[Records contained in a dataset]
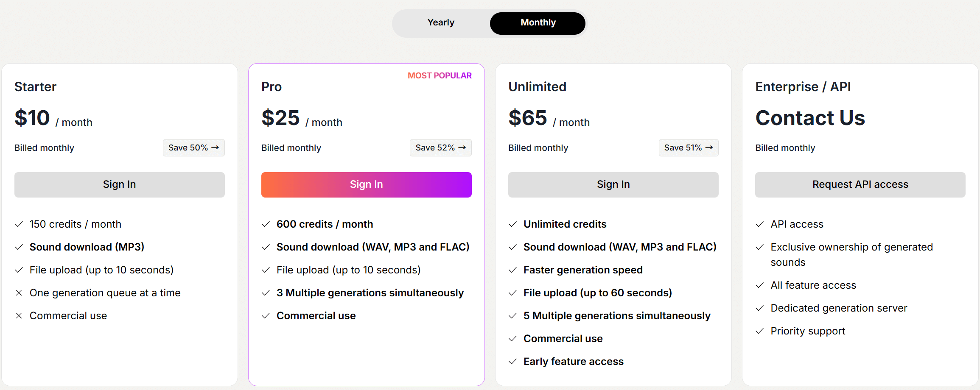Screen dimensions: 980x390
Task: Click the Save 51% arrow on Unlimited plan
Action: pyautogui.click(x=711, y=148)
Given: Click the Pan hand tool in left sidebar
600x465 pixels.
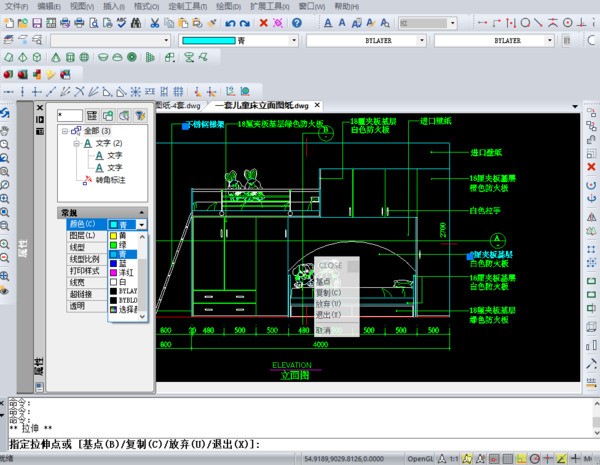Looking at the screenshot, I should tap(6, 129).
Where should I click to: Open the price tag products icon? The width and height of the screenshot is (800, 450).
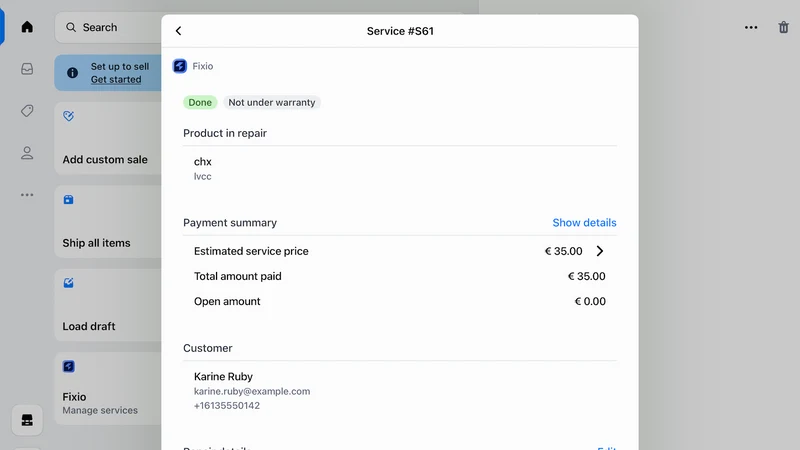click(x=27, y=111)
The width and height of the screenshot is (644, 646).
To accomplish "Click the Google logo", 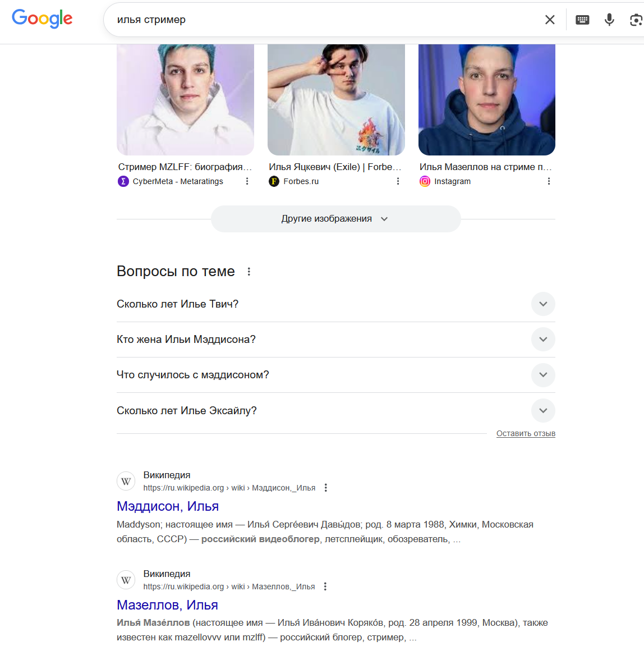I will pos(42,19).
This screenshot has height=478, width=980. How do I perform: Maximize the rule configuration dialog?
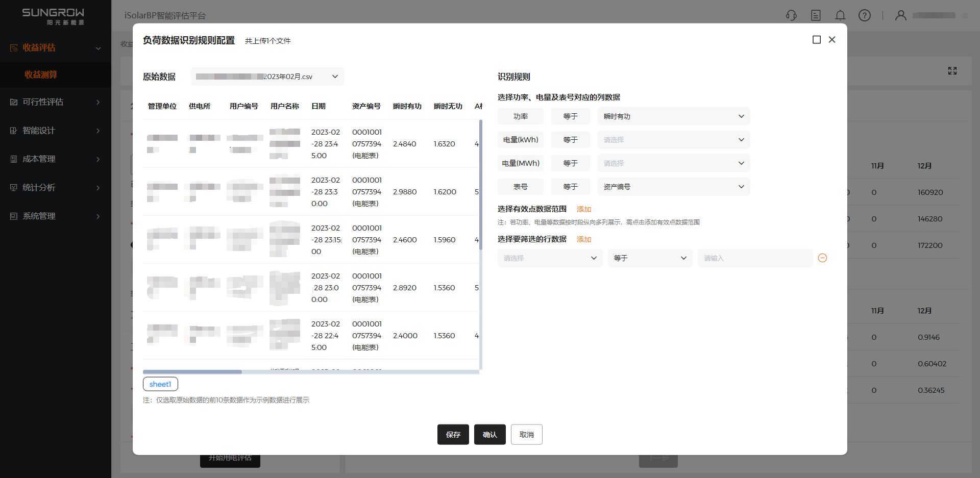817,40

Description of the task - Your answer must be exactly the lines from the one with "This screenshot has" through the last line of the entries, both included, with no pictures; please add nothing else.

Answer below -
This screenshot has height=478, width=980. How do I perform: Maximize the rule configuration dialog?
817,40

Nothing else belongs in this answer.